A discussion of the pros and cons of using different operating systems in GMOD follows.


Unix, Linux, and Mac OS

The Unix operating system has been around since the 1970s. Linux is a variant of Unix that has become very popular in the last decade. Mac OS is a Unix variant with the MacOS GUI on top of it.

Note: People use the term Unix to mean slightly different things. Sometimes they include Linux and/or MacOS and sometimes they don't. All definitions of Unix include Unix variants that are not Linux or Mac OS.

Linux 
Linux is the default operating system for GMOD and you are strongly encouraged to use Linux for your GMOD implementation.
Most tools are developed on and for Linux operating systems, and many GMOD implementations use Linux as their operating system. If you need help with something and you are running on Linux, then the majority of the GMOD community can potentially help you with your problem. This is much less true if you are running on a different operating system.
Which Linux? 
The official Linux distributions of GMOD are CentOS and Ubuntu. CentOS is a Linux variant based on Red Hat Enterprise Server. Ubuntu is based on Debian branch of Linux. However, many other Linux variants are compatible with GMOD.
If you don't already have Linux up and running then you are encouraged to pick CentOS or Ubuntu, and if you are new to Linux, you will likely find Ubuntu easier to use. If you already have another version of Linux running and you don't want to switch then you can probably use that distribution without problems.
Mac OS 
Mac OS from Apple is also a Unix based operating system. Mac OS, however, is not a Linux variant. Mac OS is built on the FreeBSD version of Unix.
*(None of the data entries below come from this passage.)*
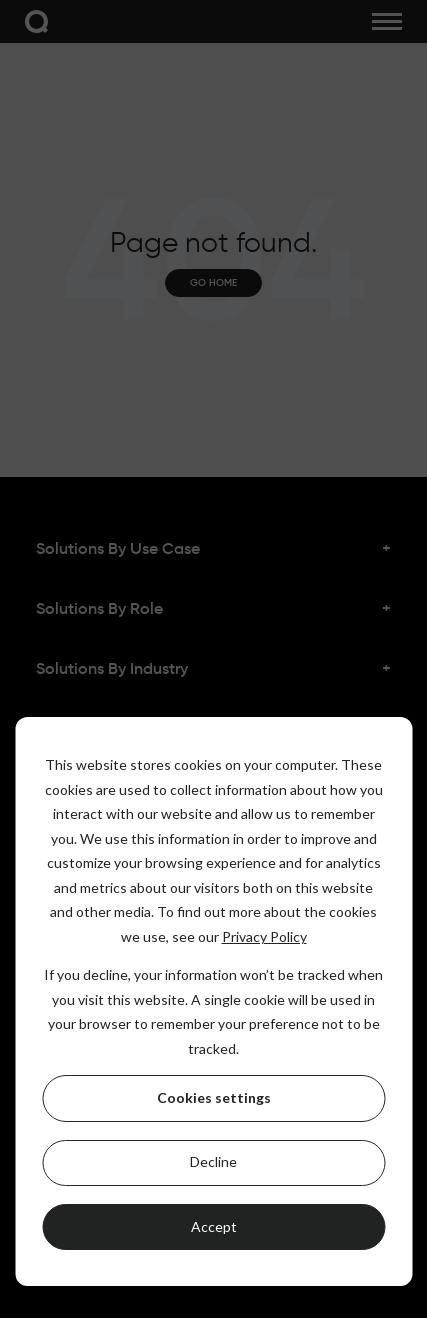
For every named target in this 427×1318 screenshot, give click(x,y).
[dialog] (213, 1001)
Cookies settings (214, 1097)
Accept (214, 1226)
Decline (213, 1161)
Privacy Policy (264, 936)
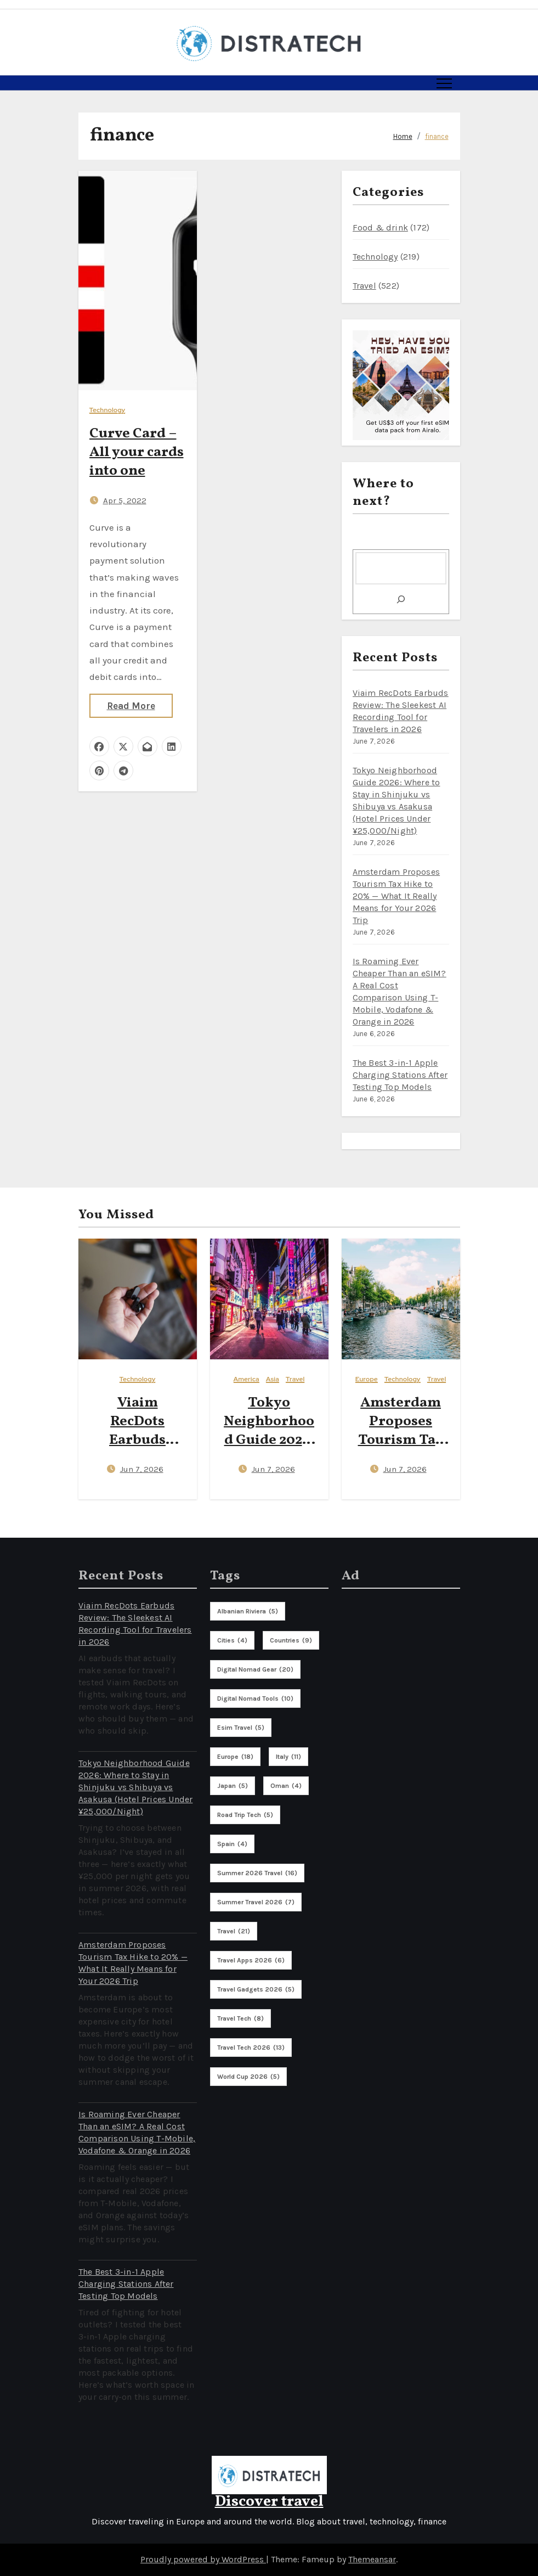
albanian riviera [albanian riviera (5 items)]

Because of its different roots, the difference between MacOS and a typical Linux distribution is greater than the difference between any two Linux distributions. If you run GMOD on Apples, you will need to do more work to set things up then if you were running on Linux.
Other Unix 
This category covers any non-Linux, non-Mac OS version of Unix. This includes operating systems like Solaris, HP-UX, AIX, FreeBSD, and a multitude of others as well. These systems are all Unix based but are not Linux based. As such, implementing GMOD on these systems can be done, but it will involve additional work, in the same way that MacOS involves more work than Linux.

Windows

While Mac OS and other Unix operating systems are fairly close to Linux, Microsoft Windows is not. Windows is based on an entirely different code base and set of principles than are Unix-based systems, to avoid errors - optimize windows XP. There are users that run GMOD components on Windows machines, but there are relatively few of them. Running GMOD on Windows means significantly more work up front and greatly reduces the part of the GMOD community that can help you if you encounter problems.

Other Software

Different GMOD components require different software to support them. Some require Perl or Java support, a database management system, a web server (such as Apache), or any number of other things. See each component for their specific software requirements.